Observability and auditability also feature prominently. Chakraborty said governance requires high-fidelity logging at both the hardware and application levels to support forensic analysis and regulatory oversight. "You can only control what you can observe," he said.

Edge AI and citizen-scale deployments

India's AI ambitions are not limited to centralized data centers. Chakraborty said governance requirements are extending to edge deployments, particularly as AI is increasingly used for citizen-scale services in healthcare, financial services, and civic infrastructure.
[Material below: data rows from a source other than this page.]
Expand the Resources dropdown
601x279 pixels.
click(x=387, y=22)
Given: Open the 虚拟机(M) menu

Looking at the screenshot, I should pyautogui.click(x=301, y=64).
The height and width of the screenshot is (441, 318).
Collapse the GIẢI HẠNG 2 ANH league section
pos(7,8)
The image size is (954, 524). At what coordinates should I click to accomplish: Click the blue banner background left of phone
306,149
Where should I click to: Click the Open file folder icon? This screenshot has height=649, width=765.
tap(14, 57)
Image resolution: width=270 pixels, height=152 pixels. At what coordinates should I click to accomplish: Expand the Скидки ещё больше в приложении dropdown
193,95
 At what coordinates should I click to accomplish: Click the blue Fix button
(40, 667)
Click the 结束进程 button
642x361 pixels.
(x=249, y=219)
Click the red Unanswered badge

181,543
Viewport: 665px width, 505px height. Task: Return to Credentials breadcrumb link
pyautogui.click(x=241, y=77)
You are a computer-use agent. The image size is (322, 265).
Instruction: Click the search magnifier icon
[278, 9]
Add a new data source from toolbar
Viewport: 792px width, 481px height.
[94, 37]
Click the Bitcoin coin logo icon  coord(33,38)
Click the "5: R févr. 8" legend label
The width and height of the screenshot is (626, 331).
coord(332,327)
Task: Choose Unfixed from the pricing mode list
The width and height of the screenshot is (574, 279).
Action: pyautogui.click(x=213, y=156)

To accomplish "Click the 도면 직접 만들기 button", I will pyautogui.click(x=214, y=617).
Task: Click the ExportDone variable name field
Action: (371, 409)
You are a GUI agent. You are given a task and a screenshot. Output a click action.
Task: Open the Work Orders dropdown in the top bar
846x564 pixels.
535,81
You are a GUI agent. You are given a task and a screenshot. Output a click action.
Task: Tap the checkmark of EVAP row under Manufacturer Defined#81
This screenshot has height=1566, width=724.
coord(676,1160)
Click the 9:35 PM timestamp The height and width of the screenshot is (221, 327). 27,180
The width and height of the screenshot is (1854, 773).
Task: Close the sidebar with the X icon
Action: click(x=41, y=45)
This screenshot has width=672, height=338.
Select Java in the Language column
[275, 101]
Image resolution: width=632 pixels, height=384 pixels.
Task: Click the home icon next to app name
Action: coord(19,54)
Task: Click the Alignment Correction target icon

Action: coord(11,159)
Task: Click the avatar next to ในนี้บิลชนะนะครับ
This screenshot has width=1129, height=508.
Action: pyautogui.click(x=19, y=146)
Edge nodes, he said, must mirror many of the trust and security features found in data centers, including secure hardware modules and remote attestation. This is especially important in India, where connectivity between edge locations and central systems can be intermittent. "The edge node needs to do time-critical inference locally, with only alerts or summaries sent back," he said.

Such deployments are driving demand for compact, secure AI systems capable of operating independently while remaining compliant with governance rules.

GPUs and supply considerations

The shift toward sovereign AI infrastructure comes at a time when GPUs and AI accelerators remain globally constrained. Netweb positions its design partnerships and local manufacturing as a way to mitigate supply risks.

Netweb works as a design and manufacturing partner for Nvidia on systems built around Nvidia's Grace CPU and GH200 Grace Hopper platforms, and has secured a domestic contract worth about INR17.34 billion (approx. US$210 million) to build Blackwell-powered AI servers for sovereign AI infrastructure projects in India.

Beyond hardware assembly, Netweb argues that managing large GPU clusters requires integrated software capabilities for provisioning, monitoring, and utilization tracking. Chakraborty said such tools are increasingly important as enterprises scale deployments from experimentation to production.

Looking ahead

Netweb expects AI infrastructure demand to grow across regulated sectors such as banking, healthcare, and government, with edge AI playing an increasingly important role. Use cases range from fraud detection and digital identity verification to medical screening and civic services.

While India's AI governance framework is still evolving, infrastructure vendors say its impact on hardware procurement is already visible. The challenge ahead will be balancing compliance, cost, and scalability as AI deployments move from pilots to nationwide systems.